[Saved entries]
━━━━━━

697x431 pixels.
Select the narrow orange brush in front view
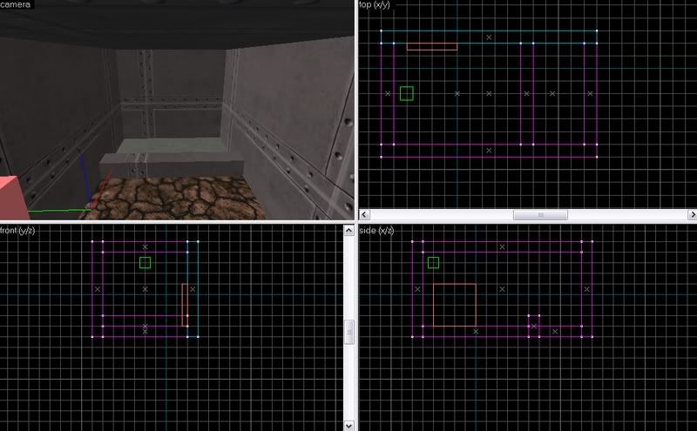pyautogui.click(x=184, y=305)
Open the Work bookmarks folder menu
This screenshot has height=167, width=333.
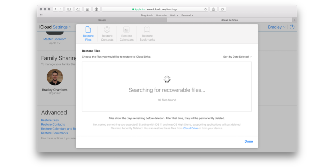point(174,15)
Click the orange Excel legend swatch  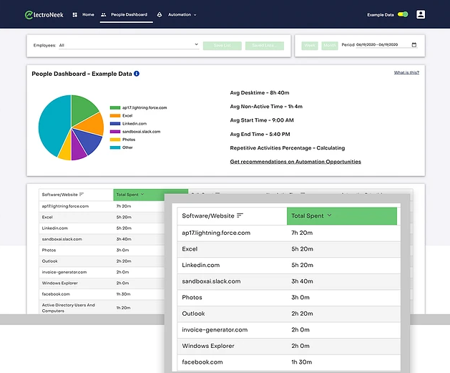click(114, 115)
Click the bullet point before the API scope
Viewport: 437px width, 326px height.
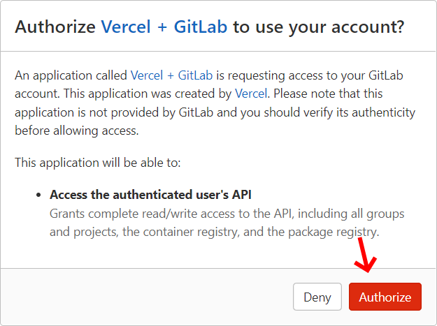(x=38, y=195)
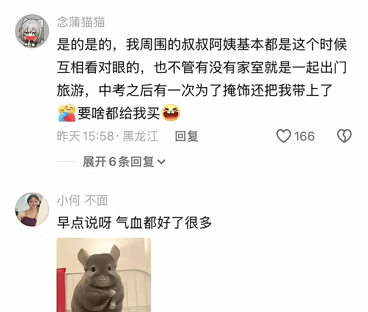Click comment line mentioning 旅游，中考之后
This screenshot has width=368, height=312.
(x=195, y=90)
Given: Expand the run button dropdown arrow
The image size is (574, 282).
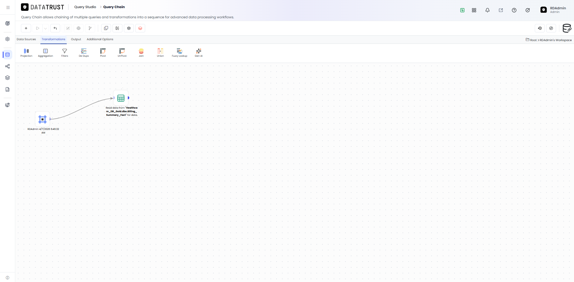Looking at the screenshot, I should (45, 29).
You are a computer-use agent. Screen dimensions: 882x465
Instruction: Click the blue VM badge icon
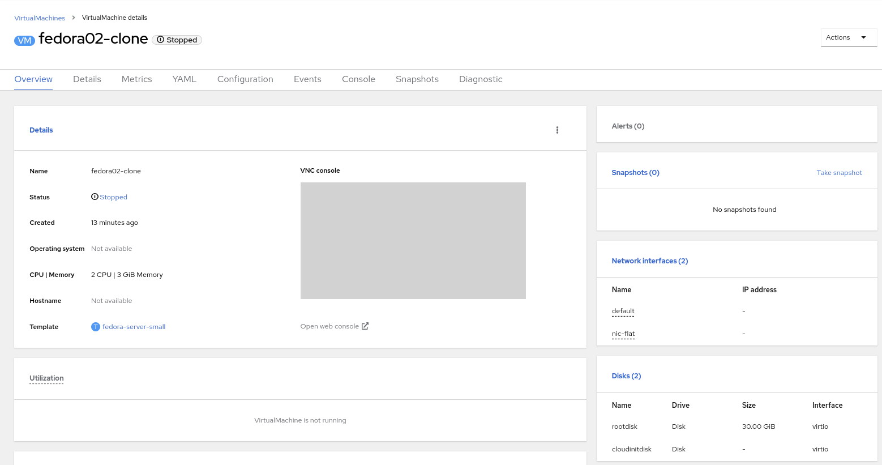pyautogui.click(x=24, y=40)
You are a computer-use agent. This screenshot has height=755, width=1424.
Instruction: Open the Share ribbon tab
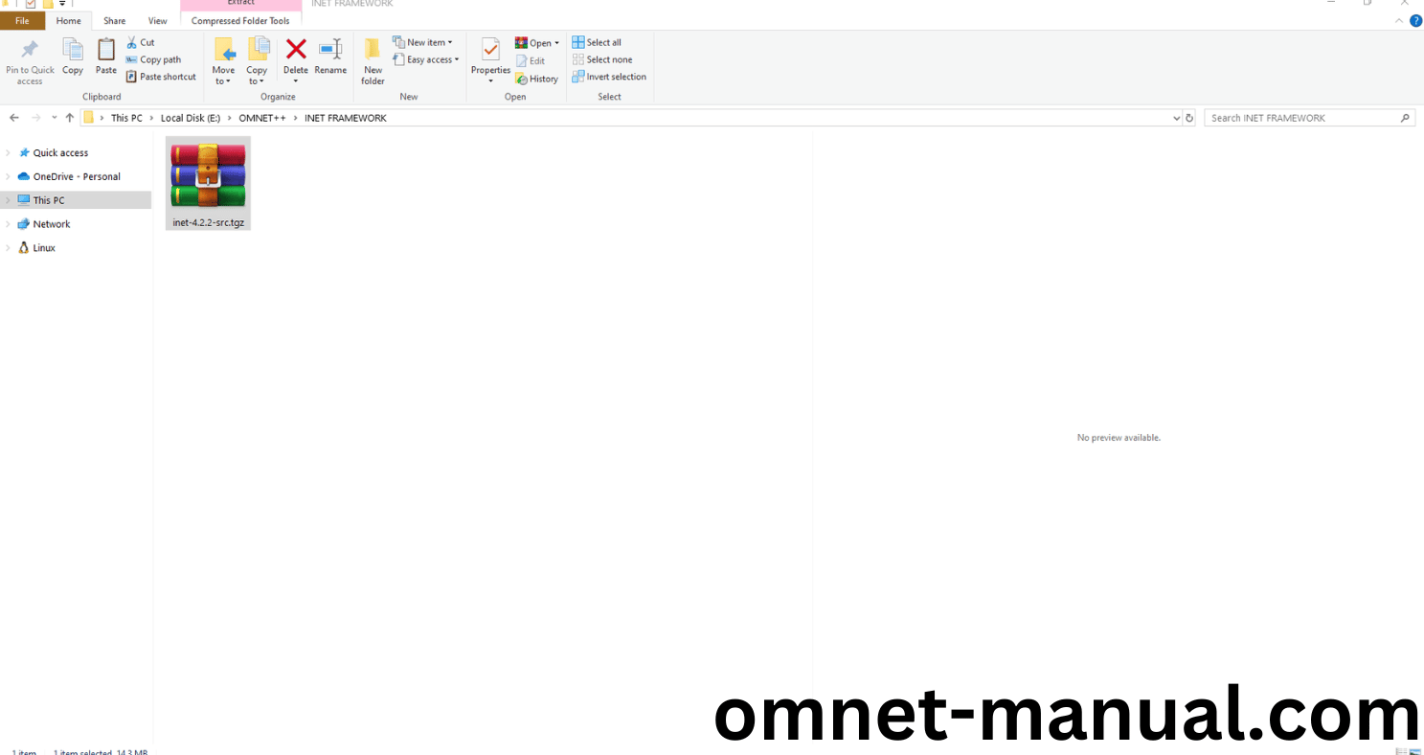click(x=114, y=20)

━━━━━━

▶ [Task] Beginning with the line that contains "You are a computer-use agent. This", print exactly every line through the end of the records, both included. Omit the pictures.

▶ [The answer]
You are a computer-use agent. This screenshot has height=755, width=1424.
Instruction: Open the Share ribbon tab
click(x=114, y=20)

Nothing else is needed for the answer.